Mid-Summer Tomato Plant Chores

A mid-summer tomato plant needs attention even though the tomatoes are still green. Suckers like to grow out between the main stem and branches at a 45-degree angle, so they are easy to spot. Suckers will not harm the plant, but they can make the tomato get too big for the space.

Therefore, I try to check for suckers on a weekly basis. It is best to pinch back the suckers when they are relatively short. Sometimes the suckers escape my notice. So, a mid-summer task is to spend one entire morning trimming back the tomatoes, both suckers and lower branches where leaves are fading.

Any suckers that have escaped my notice and are longer than an inch or two are carefully evaluated. If they already show signs of budding flowers they are left alone. Otherwise, I use clippers. The longer suckers don’t pinch easily and thus clipping causes less damage to the plant. Attempting to pinch a long sucker often strips the stem.

Small suckers are perfect for pinching.
Mid-summer tomato plant suckers at a 45-degree angle.
Suckers grow at a 45-degree angle.
Small suckers can be pinched by hand.

Recycling in the Garden

This year I have been focused on organization and decluttering. During my purging of unneeded items re: Lose the Clutter Lose the Weight, I discovered some bendable hair curlers in the girls’ bathroom. Instead of trashing them, I put them with the garden supplies.

Now they are part of the mid-summer tomato plant patch. Branching stems need to be tied to the supports to keep the tomato plant upright. This keeps air circulating around the plant deterring diseases and attracting beneficial insects. Furthermore, gardeners in a hurry don’t step (or trip) on ripening fruit.

Curlers.
Using recycled hair curlers in the garden.
Bendable curler training branch to a support.
New use is perfect for recycling objects that would otherwise be tossed.

Mid-Summer Tomato Plant Chores

After tying the plants and pinching or clipping suckers, it is time to add a little compost at the base of each tomato plant.
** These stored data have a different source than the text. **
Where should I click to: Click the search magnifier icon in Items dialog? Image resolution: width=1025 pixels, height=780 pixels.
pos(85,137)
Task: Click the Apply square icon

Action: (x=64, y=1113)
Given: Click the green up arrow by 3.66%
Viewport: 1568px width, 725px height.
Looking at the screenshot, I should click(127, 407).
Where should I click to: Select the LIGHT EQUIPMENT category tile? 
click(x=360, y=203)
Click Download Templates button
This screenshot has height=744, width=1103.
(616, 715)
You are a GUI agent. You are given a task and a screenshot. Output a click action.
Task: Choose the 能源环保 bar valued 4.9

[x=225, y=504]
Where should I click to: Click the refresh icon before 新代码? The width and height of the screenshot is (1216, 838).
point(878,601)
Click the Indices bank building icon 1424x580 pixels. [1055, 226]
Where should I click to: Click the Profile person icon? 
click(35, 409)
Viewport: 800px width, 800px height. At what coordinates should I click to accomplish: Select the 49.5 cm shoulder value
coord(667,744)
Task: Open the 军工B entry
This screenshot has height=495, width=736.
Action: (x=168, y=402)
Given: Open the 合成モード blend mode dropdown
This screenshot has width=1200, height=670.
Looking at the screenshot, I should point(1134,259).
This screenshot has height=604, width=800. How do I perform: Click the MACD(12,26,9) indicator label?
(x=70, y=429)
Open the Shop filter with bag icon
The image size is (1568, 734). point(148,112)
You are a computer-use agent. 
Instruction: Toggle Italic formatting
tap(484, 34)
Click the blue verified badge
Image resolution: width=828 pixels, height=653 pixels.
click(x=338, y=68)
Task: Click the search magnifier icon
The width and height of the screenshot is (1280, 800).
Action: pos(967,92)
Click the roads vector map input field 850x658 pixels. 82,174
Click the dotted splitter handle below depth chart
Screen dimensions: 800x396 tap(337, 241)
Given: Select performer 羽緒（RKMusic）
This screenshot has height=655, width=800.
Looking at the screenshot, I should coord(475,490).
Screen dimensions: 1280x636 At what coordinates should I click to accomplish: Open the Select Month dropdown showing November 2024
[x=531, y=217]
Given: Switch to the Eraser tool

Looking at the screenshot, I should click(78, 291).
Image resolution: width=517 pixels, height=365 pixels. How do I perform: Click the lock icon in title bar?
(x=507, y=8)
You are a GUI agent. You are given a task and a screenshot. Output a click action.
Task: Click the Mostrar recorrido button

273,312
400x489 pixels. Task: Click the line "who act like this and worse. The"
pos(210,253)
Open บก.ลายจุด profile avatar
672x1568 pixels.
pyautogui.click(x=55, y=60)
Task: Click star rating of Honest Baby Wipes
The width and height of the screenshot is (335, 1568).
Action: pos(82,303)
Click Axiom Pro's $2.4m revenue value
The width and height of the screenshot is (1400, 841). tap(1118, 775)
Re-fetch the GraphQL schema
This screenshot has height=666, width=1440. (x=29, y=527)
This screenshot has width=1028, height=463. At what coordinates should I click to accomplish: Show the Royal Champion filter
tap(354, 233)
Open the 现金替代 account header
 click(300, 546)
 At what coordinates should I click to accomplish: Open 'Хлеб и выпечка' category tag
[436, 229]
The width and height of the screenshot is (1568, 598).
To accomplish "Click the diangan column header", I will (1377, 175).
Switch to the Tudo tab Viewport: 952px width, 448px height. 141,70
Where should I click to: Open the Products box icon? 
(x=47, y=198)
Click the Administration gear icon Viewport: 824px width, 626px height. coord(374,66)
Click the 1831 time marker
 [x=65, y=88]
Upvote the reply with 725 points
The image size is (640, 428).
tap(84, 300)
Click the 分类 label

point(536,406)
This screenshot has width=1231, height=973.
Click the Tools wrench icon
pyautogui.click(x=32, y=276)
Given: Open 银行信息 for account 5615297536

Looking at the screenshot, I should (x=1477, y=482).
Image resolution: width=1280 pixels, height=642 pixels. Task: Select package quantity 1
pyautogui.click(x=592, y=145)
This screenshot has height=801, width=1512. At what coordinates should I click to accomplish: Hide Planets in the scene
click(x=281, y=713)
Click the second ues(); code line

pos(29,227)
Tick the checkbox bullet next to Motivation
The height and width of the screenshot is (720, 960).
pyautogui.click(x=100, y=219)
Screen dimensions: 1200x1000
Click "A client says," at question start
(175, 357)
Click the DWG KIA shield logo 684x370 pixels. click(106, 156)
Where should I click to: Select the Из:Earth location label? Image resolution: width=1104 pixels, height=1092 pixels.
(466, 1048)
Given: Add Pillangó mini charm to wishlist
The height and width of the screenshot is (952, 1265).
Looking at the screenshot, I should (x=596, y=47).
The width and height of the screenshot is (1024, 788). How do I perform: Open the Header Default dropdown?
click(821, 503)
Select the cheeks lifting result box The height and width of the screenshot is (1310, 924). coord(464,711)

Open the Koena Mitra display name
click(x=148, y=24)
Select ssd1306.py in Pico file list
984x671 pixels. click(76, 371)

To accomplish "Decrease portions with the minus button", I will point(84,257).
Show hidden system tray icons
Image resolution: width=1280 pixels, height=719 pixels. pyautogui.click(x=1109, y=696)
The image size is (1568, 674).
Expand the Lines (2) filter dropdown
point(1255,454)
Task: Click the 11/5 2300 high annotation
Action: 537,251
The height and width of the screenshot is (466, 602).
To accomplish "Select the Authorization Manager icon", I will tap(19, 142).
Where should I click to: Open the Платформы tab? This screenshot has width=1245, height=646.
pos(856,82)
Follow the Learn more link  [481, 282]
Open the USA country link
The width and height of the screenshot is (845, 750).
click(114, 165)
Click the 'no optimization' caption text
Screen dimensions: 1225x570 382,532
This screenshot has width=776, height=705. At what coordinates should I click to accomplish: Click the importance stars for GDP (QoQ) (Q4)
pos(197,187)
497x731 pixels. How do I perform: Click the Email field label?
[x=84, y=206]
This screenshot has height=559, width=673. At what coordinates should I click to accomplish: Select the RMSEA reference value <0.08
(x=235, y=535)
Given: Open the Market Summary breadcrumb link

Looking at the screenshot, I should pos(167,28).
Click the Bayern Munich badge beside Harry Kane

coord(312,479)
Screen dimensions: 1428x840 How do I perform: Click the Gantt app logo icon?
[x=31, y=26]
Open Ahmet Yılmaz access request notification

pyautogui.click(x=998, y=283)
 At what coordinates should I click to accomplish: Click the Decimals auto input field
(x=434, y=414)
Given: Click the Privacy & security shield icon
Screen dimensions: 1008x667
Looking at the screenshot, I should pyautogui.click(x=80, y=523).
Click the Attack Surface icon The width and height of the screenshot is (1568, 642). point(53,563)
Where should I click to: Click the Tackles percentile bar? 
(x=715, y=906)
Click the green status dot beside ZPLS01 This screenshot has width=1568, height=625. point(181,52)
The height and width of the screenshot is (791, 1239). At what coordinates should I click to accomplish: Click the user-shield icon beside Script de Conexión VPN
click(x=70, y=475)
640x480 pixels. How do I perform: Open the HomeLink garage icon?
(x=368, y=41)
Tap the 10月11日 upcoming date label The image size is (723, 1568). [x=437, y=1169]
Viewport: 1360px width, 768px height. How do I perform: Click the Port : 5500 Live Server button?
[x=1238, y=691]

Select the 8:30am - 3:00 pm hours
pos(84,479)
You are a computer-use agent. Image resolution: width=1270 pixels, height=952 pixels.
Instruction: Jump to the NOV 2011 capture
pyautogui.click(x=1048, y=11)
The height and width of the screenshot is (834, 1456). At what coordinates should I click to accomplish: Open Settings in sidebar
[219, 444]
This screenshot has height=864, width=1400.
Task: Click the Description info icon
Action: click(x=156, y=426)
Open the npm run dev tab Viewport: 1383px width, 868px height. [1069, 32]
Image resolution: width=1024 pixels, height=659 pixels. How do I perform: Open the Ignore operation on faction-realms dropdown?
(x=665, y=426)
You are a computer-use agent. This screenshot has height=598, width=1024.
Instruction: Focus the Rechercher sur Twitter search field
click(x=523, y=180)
I use either homemade compost or a commercial mushroom compost mid-summer on my heavy feeders. Tomatoes qualify as a heavy feeder. I just spread a fistful about two inches away from the plant base and water in.

Clippings without signs of disease can be added back into the compost. The whole process takes me the better part of a morning. It is quite satisfying restoring order to the tomato row.

Mid-summer tomato plant out of control.
Mid-summer tomato plant out of control.